2013 Canadian Literature Essay Prize Winner

Canadian Literature is proud to announce the winner of the 2013 Best Essay Prize.

The winner of the Best Essay Prize goes to Thinking Together: A Forum on Jo-Ann Episkenew’s Taking Back Our Spirits: Indigenous Literature, Public Policy and Healing by Deanna Reder, Susan Gingell, Allison Hargreaves, Daniel Heath Justice, Kristina Bidwell, and Jo-Ann Episkenew. (#214, Autumn 2012)

Jury Citation: According to one jurist, Thinking Together: A Forum is hands down the most productive and stimulating work. Together the jury argued that the forum does a wonderful job of introducing new topics for consideration as well as troubling the very medium of academic discourse.
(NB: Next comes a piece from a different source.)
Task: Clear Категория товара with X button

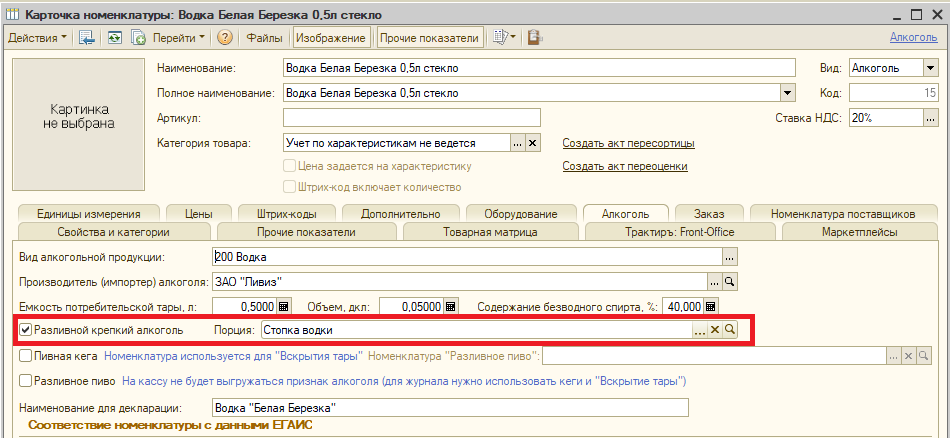Action: (533, 143)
The forum represents multiple engagements with a chosen book; the format is designed to bring this work into conversation with other scholars of different generations working in related areas. The power of this piece lays not only in its attention to the complexities of Indigenous literature and its affective powers, but also in its polyvocal considerations of the transformative potential of literature and its limits. Awarding the prize to an entire forum is unorthodox but the argument about community discourse in the forum justifies the decision.

Honourable Mention goes to Germaine Warkentin for The Age of Frye: Dissecting the Anatomy of Criticism, 1957–1966. (#214, Autumn 2012)
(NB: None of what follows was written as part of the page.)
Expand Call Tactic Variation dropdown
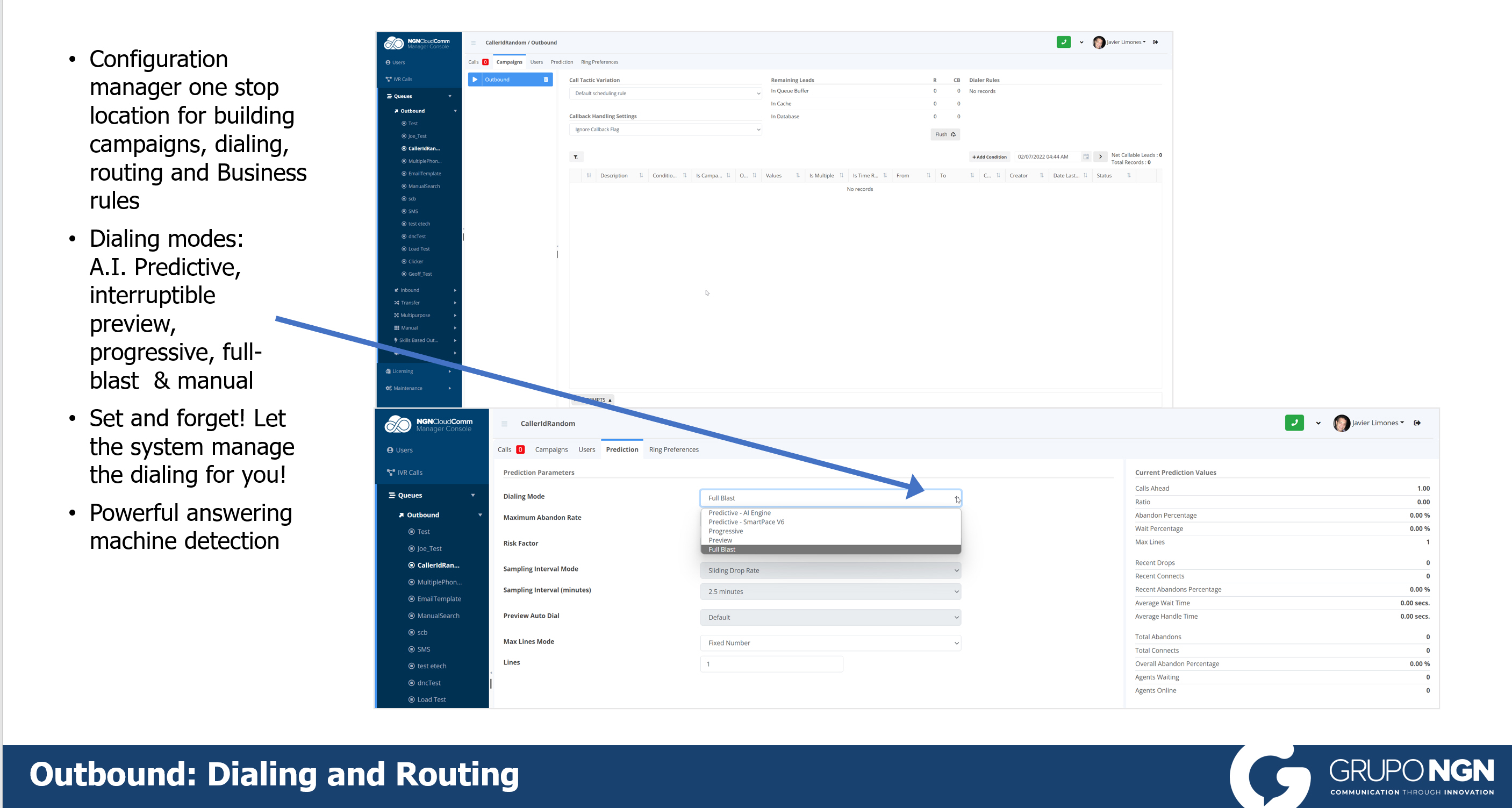Image resolution: width=1512 pixels, height=808 pixels. pyautogui.click(x=665, y=94)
Jury Citation: This article provides an insightful assessment of the early criticism and reception of Frye’s Anatomy of Criticism. In this elegantly styled paper that captures the tone and attitudes of the intellectual elite, Germaine Warkentin also offers a portal through which to view the period, not simply a re-evaluation of Frye’s accomplishment. It is essential reading for those learning about the history of literary criticism in (and outside of) Canada.

Honourable Mention also goes to I. S. MacLaren for Paul Kane’s Wanderings of an Artist and the Rise of Transcontinental Canadian Nationalism. (#213, Summer 2012)

Jury Citation: Through meticulous, immensely detailed historical scholarship, I. S. MacLaren peels back the contemporary designation of Paul Kane as a founding father of Canadian art to reveal an Irish-born, apolitical artist with American connections rather than the customary portrait of a mid-Victorian gentleman who is the symbol of Canadian nationalism. The article demands a new understanding of Kane and the nationalism that created his misrepresentation in Canadian history.

The editor would like to offer profound thanks to the shortlist jury of David Staines, Linda Morra, and Victoria Kuttainen and to the longlist jury of Ian Rae, Patricia Merivale, Cecily Devereux, Jon Kertzer, and David Williams.